In their announcement, AMD is touting huge power savings in their design. They demonstrated it using Star Wars Battle Front running at 60fps on 1080p monitors to compare their power consumption against Nvidia’s current 28nm offering. The AMD consumed ~85W while the Nvidia chip consumed ~150W. To be fair it is worth pointing out that is more of an illustration of the performance to power ratio between 28nm planar and FinFET. We’ll have to wait for Nvidia’s FinFET chip to do an apples-to-apples comparison between the two companies’ comparable offerings.
AMD says that they have made major architectural changes to improve performance. On top of this they spent “months” tuning clock gating and power gating. FinFET of course offers big reductions in leakage power. AMD’s Polaris will support HDMI 2.0a and DisplayPort 1.3. It also will include H.265 Main 10 decoding at 4K. The first Polaris design will not use HBM, opting instead to use conventional GDDR5 memory for now. This makes sense for lower cost consumer products. But the option to switch to HBM is always available for subsequent high end offerings.

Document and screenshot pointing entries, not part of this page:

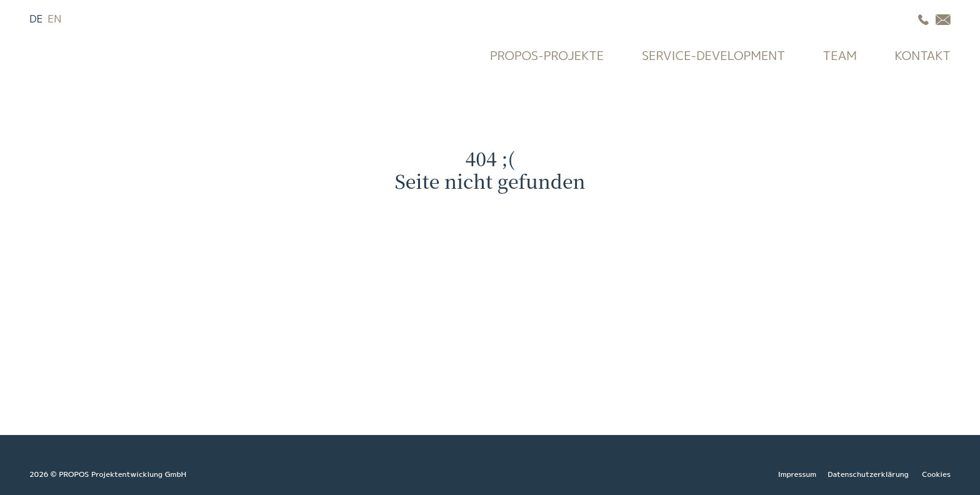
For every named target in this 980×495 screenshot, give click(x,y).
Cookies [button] (936, 474)
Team (840, 55)
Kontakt (922, 55)
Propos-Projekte (547, 55)
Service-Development (713, 55)
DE (36, 18)
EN (54, 18)
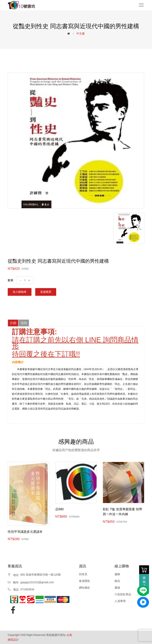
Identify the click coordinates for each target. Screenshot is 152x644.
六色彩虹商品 (123, 594)
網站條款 (85, 588)
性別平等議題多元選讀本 (25, 532)
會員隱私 (85, 581)
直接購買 (46, 292)
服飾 (117, 574)
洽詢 (24, 323)
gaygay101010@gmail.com (37, 582)
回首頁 (83, 574)
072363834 (27, 589)
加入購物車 (20, 292)
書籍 (117, 588)
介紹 (13, 323)
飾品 (117, 581)
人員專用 (120, 601)
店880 (59, 509)
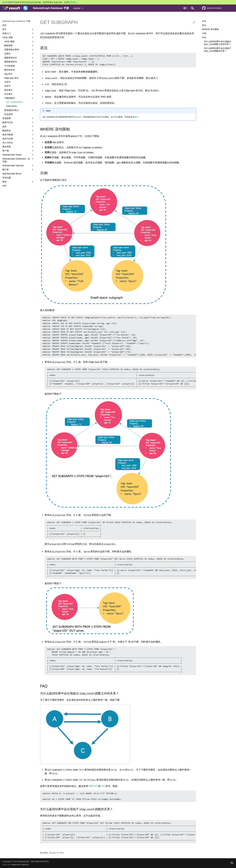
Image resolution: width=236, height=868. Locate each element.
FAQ (204, 37)
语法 (204, 25)
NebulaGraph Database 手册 (16, 21)
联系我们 (72, 2)
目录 (204, 21)
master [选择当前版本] (77, 8)
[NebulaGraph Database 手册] (15, 8)
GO (103, 786)
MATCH (93, 786)
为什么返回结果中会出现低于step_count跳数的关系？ (217, 50)
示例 (204, 33)
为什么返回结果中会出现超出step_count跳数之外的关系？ (217, 43)
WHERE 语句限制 (210, 29)
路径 (136, 117)
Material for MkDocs (20, 865)
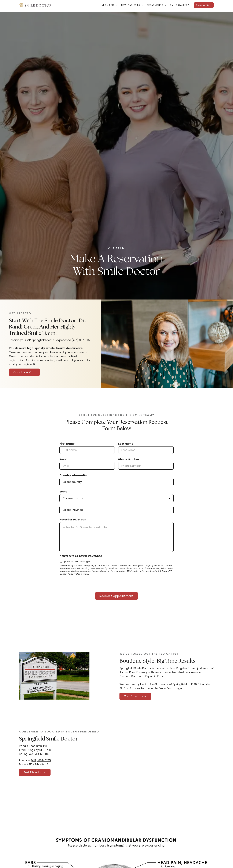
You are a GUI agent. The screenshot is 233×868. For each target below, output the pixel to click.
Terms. (85, 574)
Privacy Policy (74, 574)
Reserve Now (204, 5)
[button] (109, 5)
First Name (67, 443)
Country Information (74, 475)
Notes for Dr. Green (73, 519)
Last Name (126, 443)
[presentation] (82, 584)
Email (63, 459)
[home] (35, 5)
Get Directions (135, 696)
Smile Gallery (179, 5)
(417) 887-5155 (81, 340)
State (63, 491)
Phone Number (129, 459)
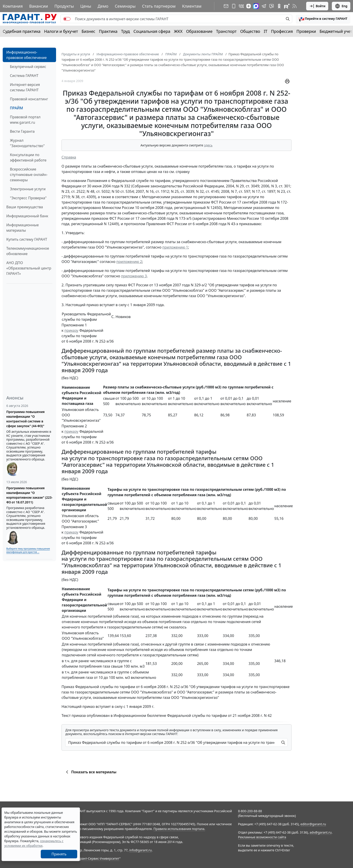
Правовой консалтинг (29, 99)
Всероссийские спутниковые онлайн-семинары (29, 175)
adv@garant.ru (321, 832)
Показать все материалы (90, 772)
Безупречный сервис (28, 66)
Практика (108, 31)
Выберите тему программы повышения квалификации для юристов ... (28, 550)
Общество (250, 31)
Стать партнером (159, 6)
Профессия (282, 31)
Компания (12, 6)
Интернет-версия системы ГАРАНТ (25, 87)
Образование (199, 31)
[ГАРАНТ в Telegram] (264, 6)
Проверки (306, 31)
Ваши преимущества (25, 207)
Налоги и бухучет (61, 31)
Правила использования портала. (179, 829)
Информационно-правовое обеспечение (26, 55)
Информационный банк (27, 216)
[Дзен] (248, 6)
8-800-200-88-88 (250, 811)
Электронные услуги (28, 189)
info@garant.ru (140, 850)
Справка (69, 157)
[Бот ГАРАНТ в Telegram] (271, 6)
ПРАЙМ (16, 108)
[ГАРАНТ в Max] (256, 6)
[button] (323, 19)
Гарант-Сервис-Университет (98, 858)
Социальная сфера (152, 31)
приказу (71, 330)
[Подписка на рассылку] (226, 6)
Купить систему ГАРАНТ (27, 239)
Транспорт (226, 31)
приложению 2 (129, 261)
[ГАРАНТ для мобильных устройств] (234, 6)
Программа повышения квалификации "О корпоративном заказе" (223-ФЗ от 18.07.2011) (29, 495)
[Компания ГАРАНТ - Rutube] (287, 6)
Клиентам (192, 6)
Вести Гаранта (22, 131)
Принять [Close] (59, 854)
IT (266, 31)
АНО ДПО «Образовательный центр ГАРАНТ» (29, 268)
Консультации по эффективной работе (28, 157)
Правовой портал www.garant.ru (25, 120)
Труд (125, 31)
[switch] (67, 19)
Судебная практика (22, 31)
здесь (208, 145)
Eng (341, 6)
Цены (86, 6)
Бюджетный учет (336, 31)
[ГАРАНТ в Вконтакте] (241, 6)
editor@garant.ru (313, 824)
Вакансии (38, 6)
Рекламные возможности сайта (262, 837)
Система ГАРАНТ (24, 75)
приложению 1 (175, 247)
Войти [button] (317, 6)
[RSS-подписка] (294, 6)
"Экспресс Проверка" (28, 198)
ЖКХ (178, 31)
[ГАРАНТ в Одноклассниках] (279, 6)
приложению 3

At this point the biggest question is when will each competitor get to volume production and ship finished products. AMD has other big plans for 2016 as well. They are going to be rolling out their latest Zen architecture for CPU’s. AMD has undergone big changes over the years. But they are fundamentally doing battle with Nvidia and Intel at the same time. While they no longer have a captive foundry, they are working with Globalfoundries at 14nm on the new Polaris based GPU’s.
It looks as though AMD is pitching Polaris as a way to offer higher performance graphics in chassis that had thermal dissipation issues such as laptops, and smaller form factor desktop computers. Also it will likely simplify power connections to discrete graphics cards. It’s good to see GPU’s moving forward after being stalled out at 28nm for an unprecedented 5 years. It seemed that while CPU’s and FPGA’s moved ahead, GPU consumers have had to wait for the architectural gains that a node change offers.